PD-1/PD-L1的糖基化修饰对肿瘤免疫治疗影响的研究进展

 糖基化修饰是一种重要的蛋白质翻译后修饰，程序性细胞死亡分子1（programmed cell death-1，PD-1）/程序性细胞死亡分子配体1（programmed cell death ligand-1，PD-L1）存在多个N-糖基化位点，其糖基化修饰显著影响免疫治疗的疗效。PD-1共有4个N-糖基化位点，分别为N49、N58、N74和N116。核心岩藻糖基转移酶8（fucosyltransferase 8，FUT8）可催化PD-1的核心岩藻糖基化。一些针对PD-1的N58位点糖基化修饰的单克隆抗体可以有效阻断PD-1/PD-L1相互作用。此外，阻断嵌合抗原受体T细胞（chimeric antigen receptor T-cell，CAR-T）PD-1的N74糖基化修饰可以增强其杀伤效应。PD-L1同样含有4个糖基化位点，分别为N35、N192、N200和N219。一些重要的调控分子可以抑制或促进PD-L1的糖基化修饰，产生一定生物学效应。本文通过综述糖基化修饰对PD-1/PD-L1分子表达及功能的影响，期望为提高肿瘤免疫治疗的疗效提供基于糖基化修饰的新策略。

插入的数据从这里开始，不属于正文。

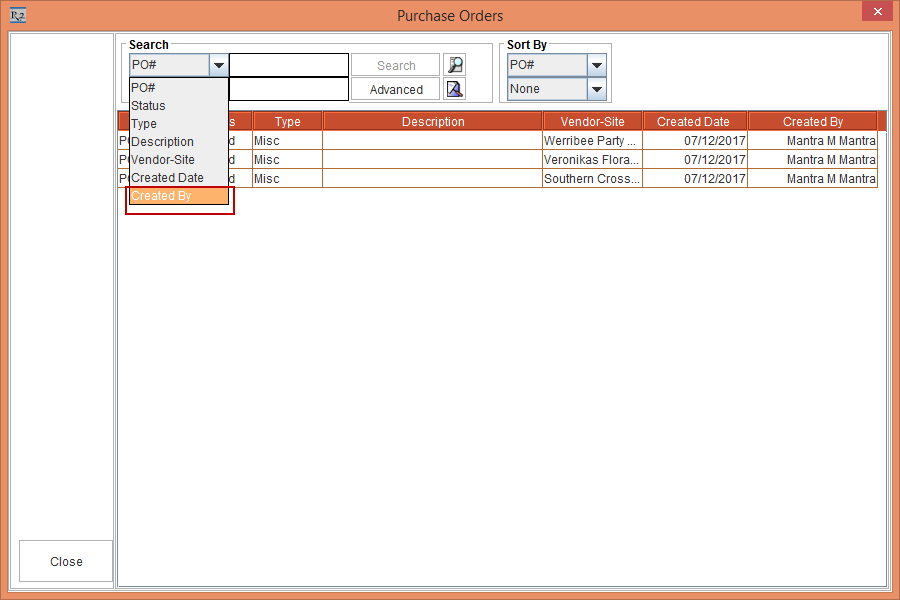Select the Werribee Party vendor row
Image resolution: width=900 pixels, height=600 pixels.
click(590, 141)
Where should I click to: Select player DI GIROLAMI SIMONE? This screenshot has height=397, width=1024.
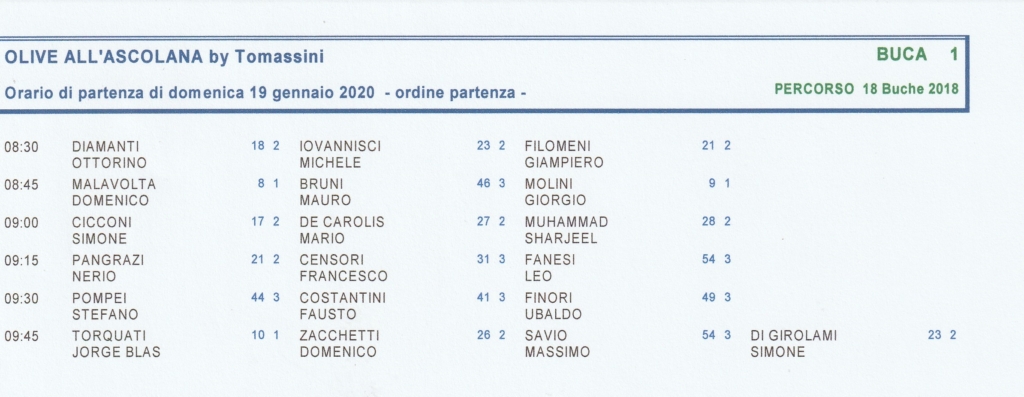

Research progress on the impact of PD-1/PD-L1 glycosylation on tumor immunotherapy

Glycosylation is an important protein post-translational modification. Both programmed cell death-1 (PD-1) and programmed cell death ligand-1 (PD-L1) are heavily glycosylated and their glycosylation significantly affects the efficacy of immunotherapy.There are four N-glycosylated sites of PD-1, including N49, N58, N74 and N116. Fucosyl transferase 8 (FUT8) can catalyze the core fucosylation of PD-1.Monoclonal antibodies targeting at the N58 site of PD-1 can effectively block the PD-1/PD-L1 interaction. In addition, blocking N74 glycosylation site of PD-1 of chimeric antigen receptor T-cell (CAR-T) can enhance its killing effect.PD-L1 also has four glycosylation sites, namely, N35, N192, N200 and N219.Inhibition or promotion of the glycosylation of PD-L1 can result in certain biological effects.In this review, we summarized the impact of glycosylation on the expression and function of PD-1/PD-L1, aiming to provide novel insights based on glycosylation for improving the efficacy of tumor immunotherapy.